THE PEOPLE OF THE STATE OF NEVADA, REPRESENTED IN SENATE AND ASSEMBLY, DO ENACT AS FOLLOWS:

~^
Section 1 NRS 612.380 is hereby amended to read as follows:
612.3801. Except as otherwise provided in subsection 2, a person is ineligible for benefits for the week in which he has voluntarily left his last or next to last employment:
(a) Without good cause, if so found by the administrator, and until he earns remuneration in covered employment equal to or exceeding his weekly benefit amount in each of 10 weeks.
(b) To seek [better] other employment and for all subsequent weeks until he secures [better] other employment or until he earns remuneration in covered employment equal to or exceeding his weekly benefit amount in each of 10 weeks, if so found by the administrator.
2. A person is not ineligible for benefits solely because he left employment which was not suitable to enter training approved pursuant to 19 U.S.C. § 2296.
3. As used in subsection 2, employment is "suitable" if the work is of a substantially equal or higher level of skill than the person's past adversely affected employment, and the wages are not less than 80 percent of his average weekly wage at his past adversely affected employment.
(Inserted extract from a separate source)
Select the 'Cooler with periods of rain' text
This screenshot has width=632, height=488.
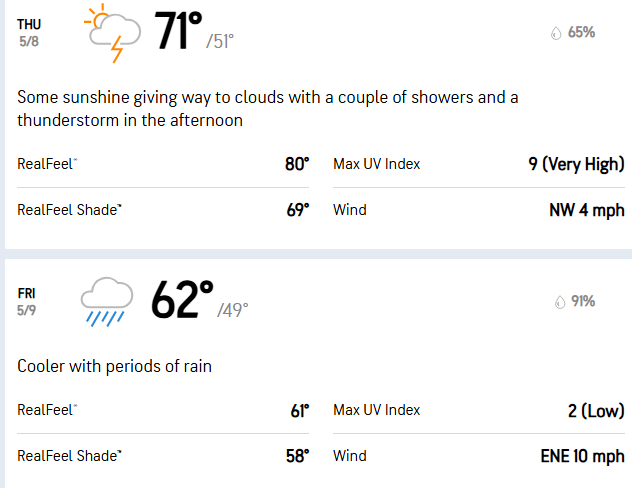coord(114,366)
Sec. 2 NRS 612.551 is hereby amended to read as follows:
612.551 1. Except as otherwise provided in [subsection 2,] subsections 2 and 3, when the division has determined that a claimant has earned 75 percent or more of his wages during his base period from one employer, it shall notify the employer of its determination and advise him that he has a right to protest the charging of benefits to his account pursuant to subsection 4 of NRS 612.550.
2. Benefits paid pursuant to an elected base period in accordance with NRS 612.344 must not be charged against the employer's record for experience rating.
3. If a claimant leaves an employer to take other employment and leaves or is discharged by the latter employer, benefits paid to him may not be charged against the record for experience rating of the former employer.
4. If the employer provides evidence within 10 working days after the notice required by subsection 1 was mailed which satisfies the administrator that the claimant:
(a) Left his employment voluntarily without good cause or was discharged for misconduct connected with his employment, the administrator may order that the benefits not be charged against the employer's record for experience rating.
(b) Was the spouse of an active member of the Armed Forces of the United States and left his employment because his spouse was transferred to a different location, the administrator shall order that the benefits not be charged against the employer's record for experience rating.
[4.] 5. The employer may appeal from the ruling of the administrator as to the cause of the termination of the claimant's employment in the same manner as appeals may be taken from determinations relating to claims for benefits.
[5.] 6. No determination made pursuant to this section constitutes a basis for disqualifying a claimant to receive benefits.